Thursday, 4th Aug 2011
Prime Minister Najib Tun Razak’s wife blazes her own controversial trail
The surat layang – “flying letters” in Malay, or anonymous assaults -- have been flying in record numbers in recent weeks, attacking Rosmah Mansor, the wife of Malaysian Prime Minister Najib Tun Razak. They are being picked up and spread in volume by the country’s blogosphere, much of it arrayed against the Barisan Nasional, or ruling national coalition.
It isn’t certain who is behind the attacks, but they are clearly tied to national elections expected either late this year or early in 2012. The opposition and the dominant United Malays National Organization are blaming each other and both saying they aren’t involved. But the 60-year-old Rosmah has become a lightning rod for criticism of the administration, most of it centering on her alleged profligacy and her reported dominance of her husband’s political and social agenda. The attacks compare her to both Shakespeare’s Lady MacBeth, who drove her husband to murder and tragedy, and to former Filipino First Lady Imelda Marcos, who gained fame for her extravagance including owning hundreds of pairs of shoes.
More ominously, as Asia Sentinel has reported, she has been the subject of rumors for several years that she somehow was involved in the murder of Mongolian translator Altantuya Shaariibuu, to the extent that a businessman close to her allegedly paid a witness RM750,000 to get out of the country after he said the dead woman had an affair with her husband. In addition, court testimony has indicated that she met with a former aide to Opposition Leader Anwar Ibrahim prior to the aide’s accusing Anwar of raping him.

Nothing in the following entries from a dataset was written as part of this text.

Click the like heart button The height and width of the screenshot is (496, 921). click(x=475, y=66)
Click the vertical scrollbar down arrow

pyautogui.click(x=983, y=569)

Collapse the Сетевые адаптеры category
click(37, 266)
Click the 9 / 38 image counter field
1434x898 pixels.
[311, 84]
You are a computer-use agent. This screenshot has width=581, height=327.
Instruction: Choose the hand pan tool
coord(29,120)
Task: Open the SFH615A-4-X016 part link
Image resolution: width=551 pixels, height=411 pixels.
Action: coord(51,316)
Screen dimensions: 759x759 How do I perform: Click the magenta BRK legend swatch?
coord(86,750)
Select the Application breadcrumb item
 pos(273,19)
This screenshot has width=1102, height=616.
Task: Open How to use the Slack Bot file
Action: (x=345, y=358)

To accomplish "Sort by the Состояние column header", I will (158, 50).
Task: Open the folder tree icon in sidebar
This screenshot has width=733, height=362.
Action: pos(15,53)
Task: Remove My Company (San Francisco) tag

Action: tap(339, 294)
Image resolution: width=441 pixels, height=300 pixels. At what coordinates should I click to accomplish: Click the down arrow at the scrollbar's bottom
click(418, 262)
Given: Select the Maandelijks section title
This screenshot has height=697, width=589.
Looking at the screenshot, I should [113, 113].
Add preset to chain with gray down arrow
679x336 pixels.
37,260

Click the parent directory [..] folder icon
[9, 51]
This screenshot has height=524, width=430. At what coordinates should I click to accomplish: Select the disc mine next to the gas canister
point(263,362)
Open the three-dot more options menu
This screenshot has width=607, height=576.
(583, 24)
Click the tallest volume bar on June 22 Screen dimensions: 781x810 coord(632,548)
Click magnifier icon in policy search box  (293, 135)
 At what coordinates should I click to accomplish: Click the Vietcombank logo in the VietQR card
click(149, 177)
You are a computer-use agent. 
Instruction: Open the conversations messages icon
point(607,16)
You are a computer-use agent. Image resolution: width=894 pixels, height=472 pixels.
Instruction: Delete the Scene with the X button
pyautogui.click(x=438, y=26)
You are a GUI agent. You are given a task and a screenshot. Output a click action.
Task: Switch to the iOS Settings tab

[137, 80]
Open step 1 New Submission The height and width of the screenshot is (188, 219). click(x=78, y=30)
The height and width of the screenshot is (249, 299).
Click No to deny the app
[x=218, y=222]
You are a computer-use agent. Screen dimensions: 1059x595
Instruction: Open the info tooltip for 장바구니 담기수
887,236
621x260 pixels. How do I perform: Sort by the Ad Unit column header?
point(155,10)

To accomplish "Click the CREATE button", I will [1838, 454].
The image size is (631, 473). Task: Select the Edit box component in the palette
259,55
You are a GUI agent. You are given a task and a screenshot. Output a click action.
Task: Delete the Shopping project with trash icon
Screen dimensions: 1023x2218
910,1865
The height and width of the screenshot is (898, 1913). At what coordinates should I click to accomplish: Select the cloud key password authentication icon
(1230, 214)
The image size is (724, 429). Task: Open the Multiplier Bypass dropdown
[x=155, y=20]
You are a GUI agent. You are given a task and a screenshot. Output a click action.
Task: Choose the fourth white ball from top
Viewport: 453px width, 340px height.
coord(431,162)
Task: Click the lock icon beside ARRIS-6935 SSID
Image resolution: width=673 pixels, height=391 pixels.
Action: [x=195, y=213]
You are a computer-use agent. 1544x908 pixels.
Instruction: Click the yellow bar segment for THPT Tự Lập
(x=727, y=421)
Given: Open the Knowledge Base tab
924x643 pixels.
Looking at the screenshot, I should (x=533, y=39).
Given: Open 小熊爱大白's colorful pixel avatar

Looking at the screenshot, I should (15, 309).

Those in Anwar’s Pakatan Rakyat coalition say the attacks on Rosmah are coming from Muhyiddin Yassin, the 64-year-old deputy prime minister and protégé of former Prime Minister Mahathir Mohamad. Muhyiddin played a major role in driving former Prime Minister Abdullah Ahmad Badawi from power and has long been regarded as being ambitious to succeed Najib should the prime minister stumble.
Added to that equation, the sources say, are Mahathir’s own ambitions to see his third son Mukhriz, currently the deputy minister of international trade, as deputy prime minister. Muhyiddin also fits Mahathir’s political philosophy more than Najib does. He is an advocate of Ketuanan Melayu – ethnic Malay dominance of the economic and political landscape, in opposition to Najib, who is committed to his so-called 1Malaysia campaign, an attempt to bring other races back into the Barisan Nasional fold. Mahathir has become increasingly strident in his calls to preserve Malay dominance as well.
Sources in the United Malays National Organization blame the accusations on Pakatan Rakyat in an effort to blacken Najib’s reputation and hamstring the ruling national coalition in advance of elections expected later this year or early next. One aide to a top UMNO politician says neither Mukhriz or Muhyiddin would be likely to be attack Rosmah as Najib’s surrogate now. If serious infighting broke out within UMNO, the aide says, it would seriously cripple the party and the ruling Barisan Nasional coalition in advance of the polls.
If Mahathir and Muhyiddin were really after Najib, the aide says, it would make no sense for them to be daring the destruction of their party and the loss of even more of the Barisan’s power, which was severely dented in March 2008 elections when for the first time in the country’s then-50 year history its two-thirds hold on parliament was broken by the opposition. Other sources say that Mahathir himself owes a debt of gratitude to Najib’s father, the late Tun Abdul Razak, for rehabilitating him after he had been kicked out of UMNO b y Tunku Abdul Rahman, Malaysia’s first prime minister, and that he wouldn’t go against Najib for that reason.
However, observers point out, Muhyiddin hasn’t been publicly defending either Najib or Rosmah lately. One businessman in Kuala Lumpur told Asia Sentinel: “Mahathir and Anwar are both working towards the same objective even if they aren’t working together – get Najib out.”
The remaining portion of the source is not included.